TASK STATEMENT:
Copy the records. Keep every line exactly as it is.

START SUPPLIED MATERIAL

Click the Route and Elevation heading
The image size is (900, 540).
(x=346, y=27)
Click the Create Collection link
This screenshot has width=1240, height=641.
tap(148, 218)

END SUPPLIED MATERIAL

RESULT OF THIS TASK:
Click the Route and Elevation heading
The image size is (900, 540).
(x=346, y=27)
Click the Create Collection link
This screenshot has width=1240, height=641.
tap(148, 218)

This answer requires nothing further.